═════ Exercise materials ═════

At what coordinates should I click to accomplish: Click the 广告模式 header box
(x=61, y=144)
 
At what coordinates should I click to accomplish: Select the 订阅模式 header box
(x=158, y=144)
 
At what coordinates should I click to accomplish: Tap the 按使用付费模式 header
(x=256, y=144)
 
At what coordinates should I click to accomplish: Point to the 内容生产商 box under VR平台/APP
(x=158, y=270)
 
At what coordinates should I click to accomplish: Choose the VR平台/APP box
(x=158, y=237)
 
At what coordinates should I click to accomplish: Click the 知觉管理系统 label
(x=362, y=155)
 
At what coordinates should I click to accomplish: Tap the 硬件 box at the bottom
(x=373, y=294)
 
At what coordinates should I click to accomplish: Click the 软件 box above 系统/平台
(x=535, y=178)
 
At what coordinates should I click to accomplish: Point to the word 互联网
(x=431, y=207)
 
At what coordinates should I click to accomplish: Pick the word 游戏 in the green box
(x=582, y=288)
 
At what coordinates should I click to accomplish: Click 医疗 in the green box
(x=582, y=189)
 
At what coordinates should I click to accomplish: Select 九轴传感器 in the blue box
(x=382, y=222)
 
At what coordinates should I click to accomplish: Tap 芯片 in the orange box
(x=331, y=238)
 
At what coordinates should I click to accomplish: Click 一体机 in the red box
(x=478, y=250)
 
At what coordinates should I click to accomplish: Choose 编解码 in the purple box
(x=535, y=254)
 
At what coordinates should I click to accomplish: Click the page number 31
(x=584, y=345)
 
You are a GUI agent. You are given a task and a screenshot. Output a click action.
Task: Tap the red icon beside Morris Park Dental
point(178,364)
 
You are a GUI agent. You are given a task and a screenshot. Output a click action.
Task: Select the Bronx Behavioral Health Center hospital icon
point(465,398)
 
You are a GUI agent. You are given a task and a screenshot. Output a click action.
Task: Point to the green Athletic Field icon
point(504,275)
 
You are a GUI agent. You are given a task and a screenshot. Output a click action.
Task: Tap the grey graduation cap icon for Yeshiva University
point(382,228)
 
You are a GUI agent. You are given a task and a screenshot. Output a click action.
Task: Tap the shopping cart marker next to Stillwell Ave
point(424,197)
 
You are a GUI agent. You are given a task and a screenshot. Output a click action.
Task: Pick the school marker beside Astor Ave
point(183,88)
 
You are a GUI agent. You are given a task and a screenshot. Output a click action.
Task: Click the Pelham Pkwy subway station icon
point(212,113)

═════

**What is needed**
Add 82 to each coordinate in the answers and write out every line again, from the line containing "At what coordinates should I click to accomplish: Click the page" down to the line containing "point(178,364)", with both of those lines included and no other lines.

**Solution**
At what coordinates should I click to accomplish: Click the page number 31
(x=666, y=427)
 
You are a GUI agent. You are given a task and a screenshot. Output a click action.
Task: Tap the red icon beside Morris Park Dental
point(260,446)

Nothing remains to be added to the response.